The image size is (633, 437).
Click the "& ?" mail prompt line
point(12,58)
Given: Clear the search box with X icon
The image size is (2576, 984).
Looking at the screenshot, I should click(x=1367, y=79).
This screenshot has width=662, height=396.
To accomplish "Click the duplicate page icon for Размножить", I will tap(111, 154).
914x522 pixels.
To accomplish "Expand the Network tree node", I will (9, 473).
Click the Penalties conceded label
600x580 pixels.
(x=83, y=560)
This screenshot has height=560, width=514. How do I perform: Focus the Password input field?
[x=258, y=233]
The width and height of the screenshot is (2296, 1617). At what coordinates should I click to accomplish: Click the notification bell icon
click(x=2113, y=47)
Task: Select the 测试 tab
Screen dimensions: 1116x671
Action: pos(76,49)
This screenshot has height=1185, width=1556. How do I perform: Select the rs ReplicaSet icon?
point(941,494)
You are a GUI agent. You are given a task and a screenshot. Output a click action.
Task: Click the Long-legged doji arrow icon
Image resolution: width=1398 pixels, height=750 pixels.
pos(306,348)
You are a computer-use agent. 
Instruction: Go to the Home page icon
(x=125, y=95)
__________
Go through the records and set each one down again, unchanged.

• [ANSWER TO THIS EXERCISE]:
The image size is (633, 437).
Click the "& ?" mail prompt line
point(12,58)
Given: Clear the search box with X icon
The image size is (2576, 984).
Looking at the screenshot, I should click(x=1367, y=79).
This screenshot has width=662, height=396.
To accomplish "Click the duplicate page icon for Размножить", I will tap(111, 154).
914x522 pixels.
To accomplish "Expand the Network tree node", I will (9, 473).
Click the Penalties conceded label
600x580 pixels.
(x=83, y=560)
This screenshot has height=560, width=514. How do I perform: Focus the Password input field?
[x=258, y=233]
The width and height of the screenshot is (2296, 1617). At what coordinates should I click to accomplish: Click the notification bell icon
click(x=2113, y=47)
Task: Select the 测试 tab
Screen dimensions: 1116x671
Action: pos(76,49)
This screenshot has height=1185, width=1556. How do I perform: Select the rs ReplicaSet icon?
point(941,494)
You are a GUI agent. You are given a task and a screenshot. Output a click action.
Task: Click the Long-legged doji arrow icon
Image resolution: width=1398 pixels, height=750 pixels.
pos(306,348)
You are a computer-use agent. 
Instruction: Go to the Home page icon
(x=125, y=95)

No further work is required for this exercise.